BEGIN DOCUMENT

I'm still not sure, to be honest. I think I might be missing something crucial. Let me see if I understand: So someone would arrive at a place and give it a name in their own language based on whatever, let's go with looks for simplicity. They call the river that has a lot of curves in it, 'Sathir'. The whole word Sathir/parts of it mean 'Bend' or something? Take the name, 'Taylor' or 'Baker', I'm not entirely sure what people mean when they say it comes from being a Tailor or that that person was once a baker. Was someone literally called Tailor after their job once and it eventually got changed to Taylor?

Extra question: I have Cilen Tureste and Cilen Antar, Thel Usir, Thel Xantir. Roughly, as obviously I haven't gone into real detail, cilen = Hills and Thel = Mount/Hill. What would I call hills if I wasn't doing it based on a language and I wasn't using descriptive names? I get naming rivers if I wasn't doing it on a language because it's just a name usually, but with hills it's two words or more. Would I just say that this was the hill of Xantir (xantir meaning something) but instead of putting Thel before it I'd just call it Xantir?

END DOCUMENT
BEGIN RAW DATA

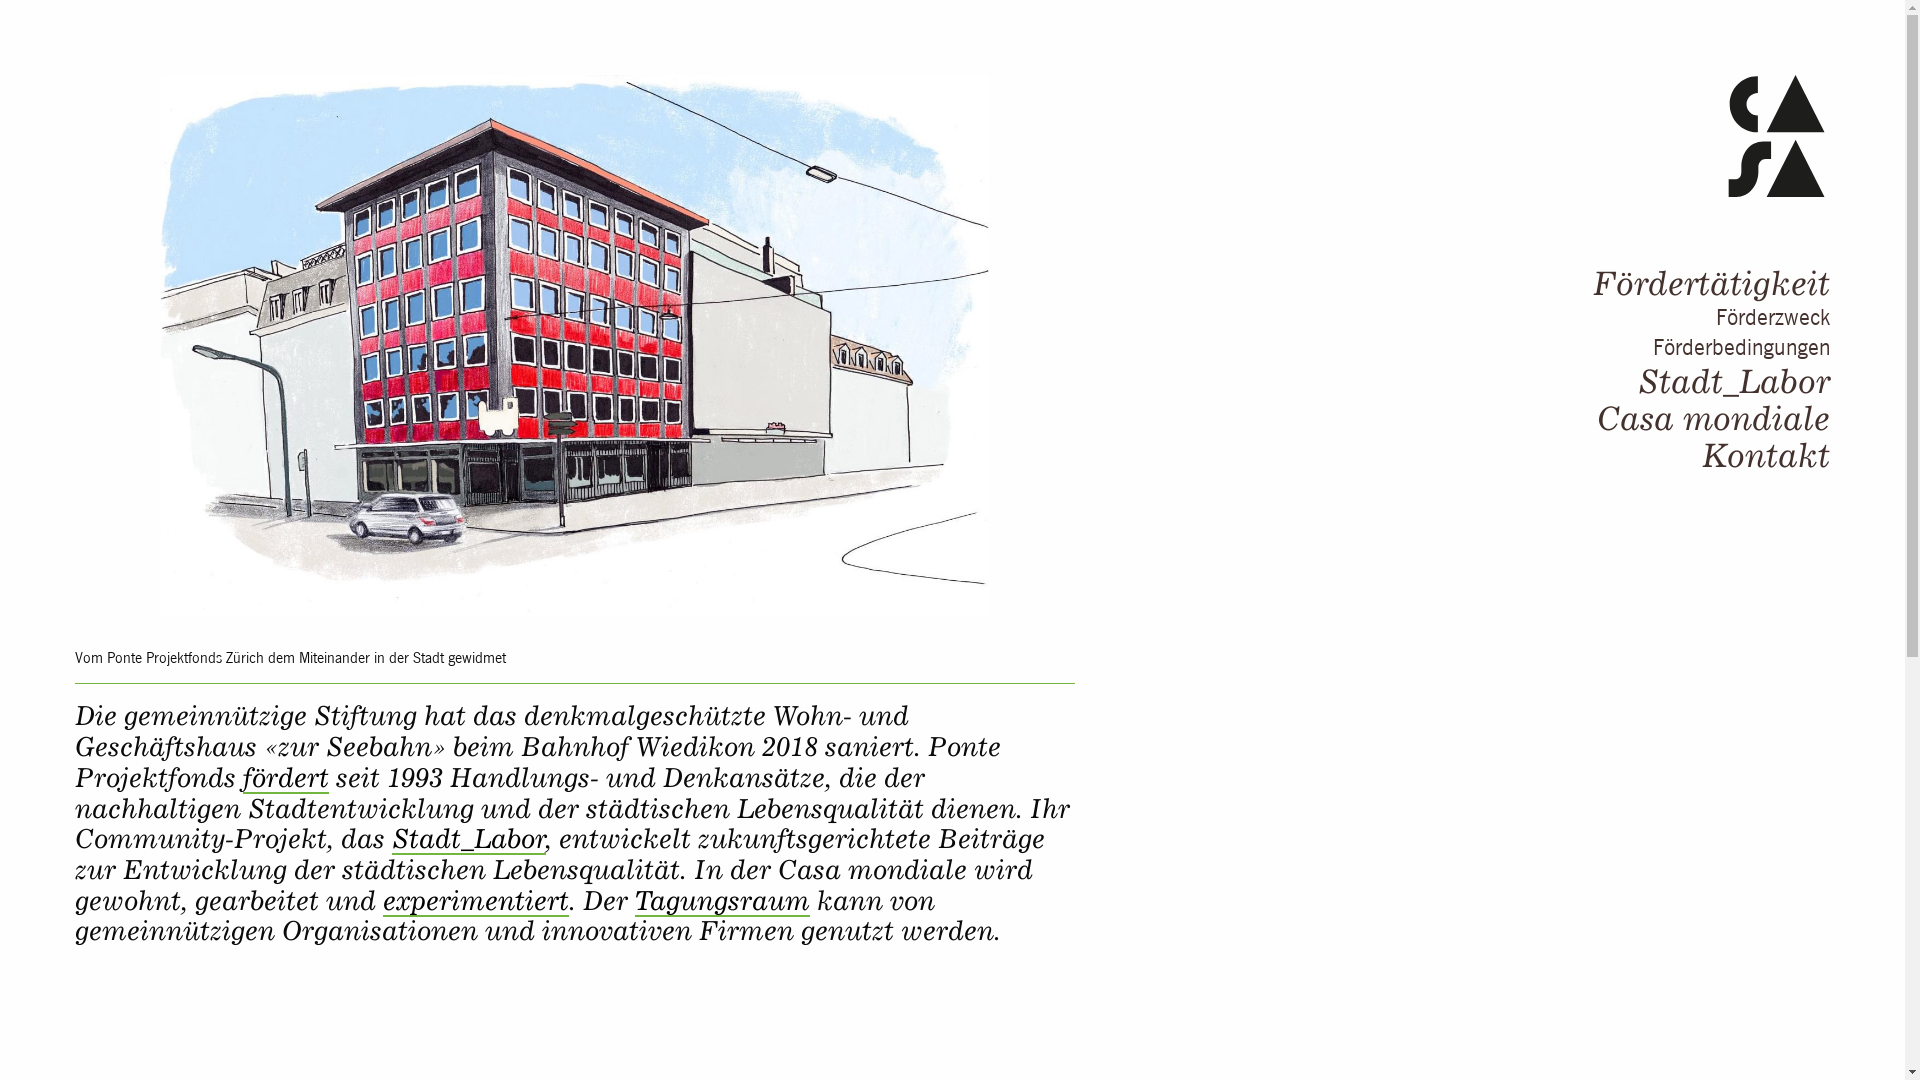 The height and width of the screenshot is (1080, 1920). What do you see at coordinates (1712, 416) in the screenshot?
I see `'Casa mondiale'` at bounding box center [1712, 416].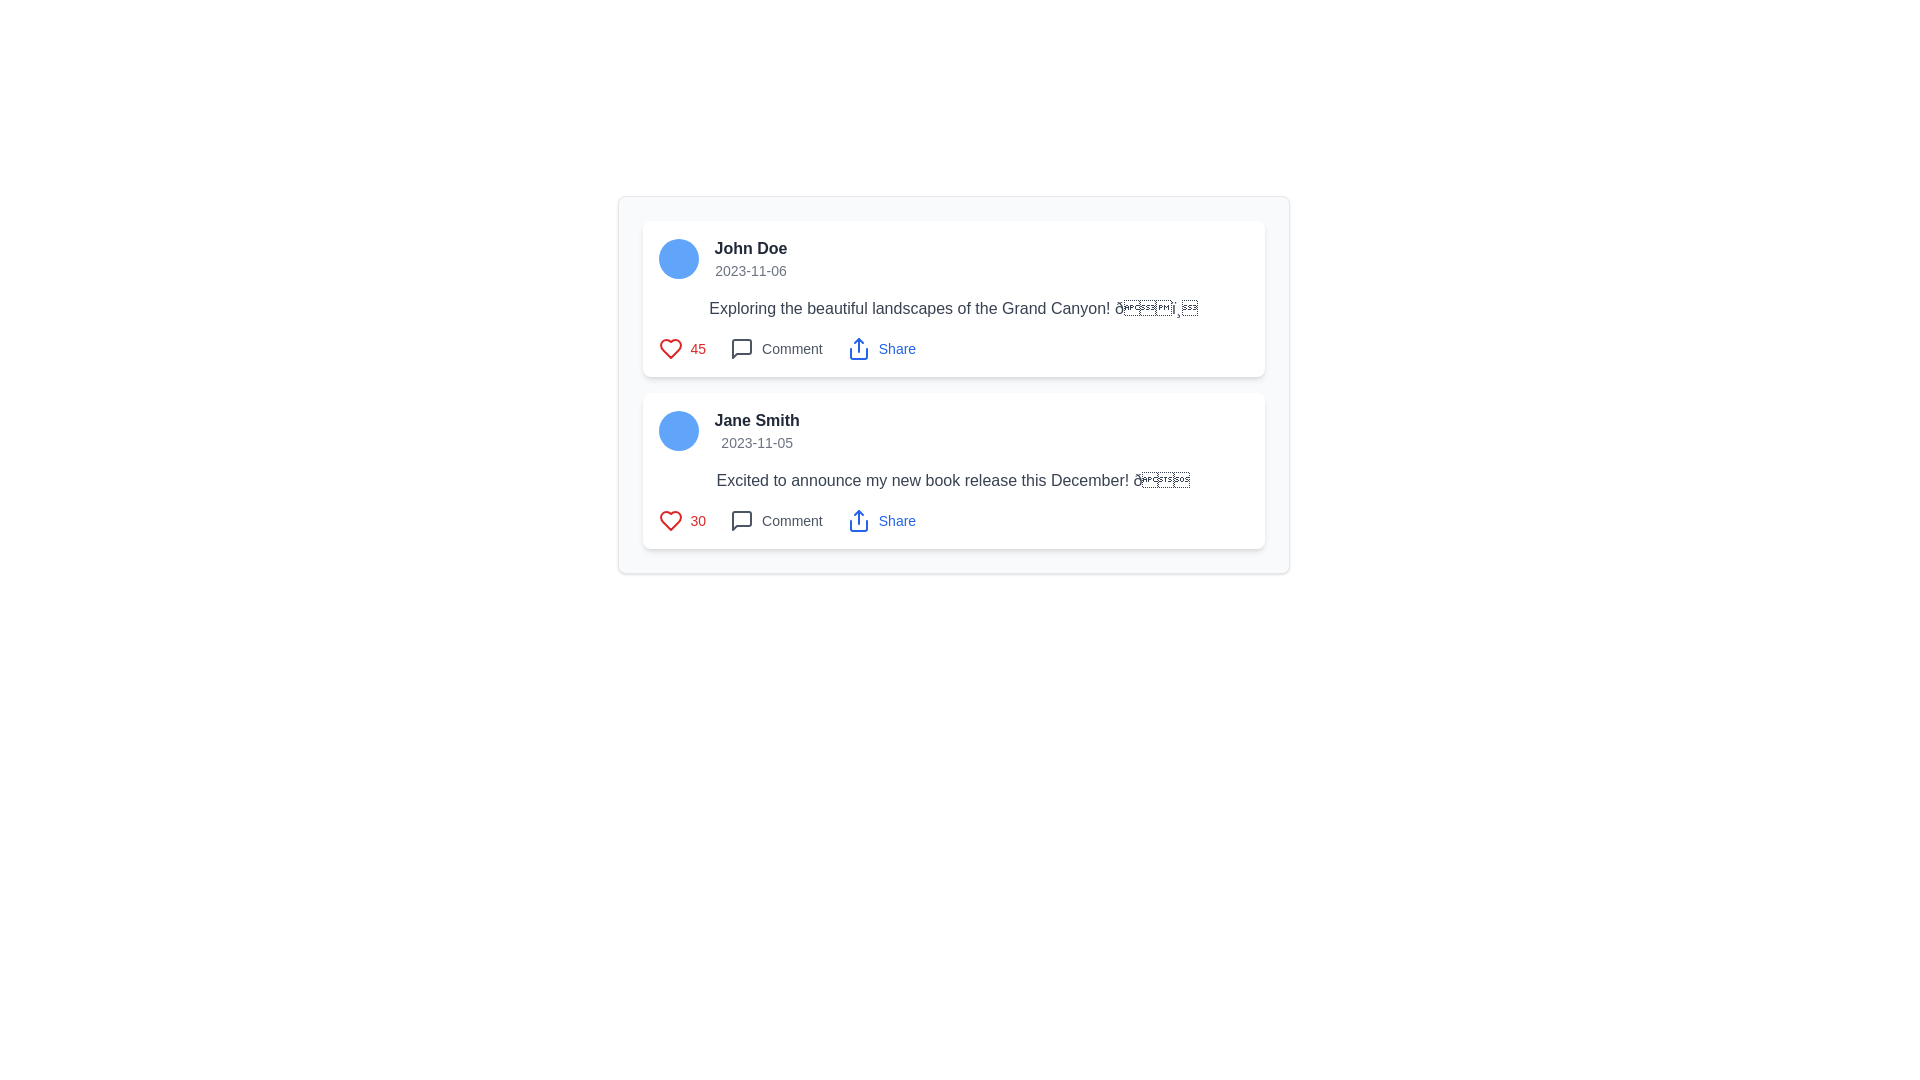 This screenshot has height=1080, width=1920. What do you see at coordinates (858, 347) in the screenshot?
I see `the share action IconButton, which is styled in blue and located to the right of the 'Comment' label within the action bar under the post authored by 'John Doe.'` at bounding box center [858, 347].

END RAW DATA

→ REQUEST 1:
Using the place-name post, mark each statement below yes or no, and back each answer with the words of the post that decide it, quoted exactly.
(a) The writer roughly equates "cilen" with hills.
(b) The river with many curves is given the name "Xantir."
(c) The writer is sure what people mean when they say the name Taylor comes from being a tailor.
→ REQUEST 2: Write out the passage of the place-name post between "I'm still not" and "changed to Taylor?", inclusive.
→ REQUEST 3: List every hill name the writer says they have in the place-name post.

→ CORRECT RESULT 1:
(a) Yes: "cilen = Hills"
(b) No: "They call the river that has a lot of curves in it, 'Sathir'."
(c) No: "I'm not entirely sure what people mean when they say it comes from being a Tailor or that that person was once a baker."

→ CORRECT RESULT 2:
I'm still not sure, to be honest. I think I might be missing something crucial. Let me see if I understand: So someone would arrive at a place and give it a name in their own language based on whatever, let's go with looks for simplicity. They call the river that has a lot of curves in it, 'Sathir'. The whole word Sathir/parts of it mean 'Bend' or something? Take the name, 'Taylor' or 'Baker', I'm not entirely sure what people mean when they say it comes from being a Tailor or that that person was once a baker. Was someone literally called Tailor after their job once and it eventually got changed to Taylor?

→ CORRECT RESULT 3:
Cilen Tureste
Cilen Antar
Thel Usir
Thel Xantir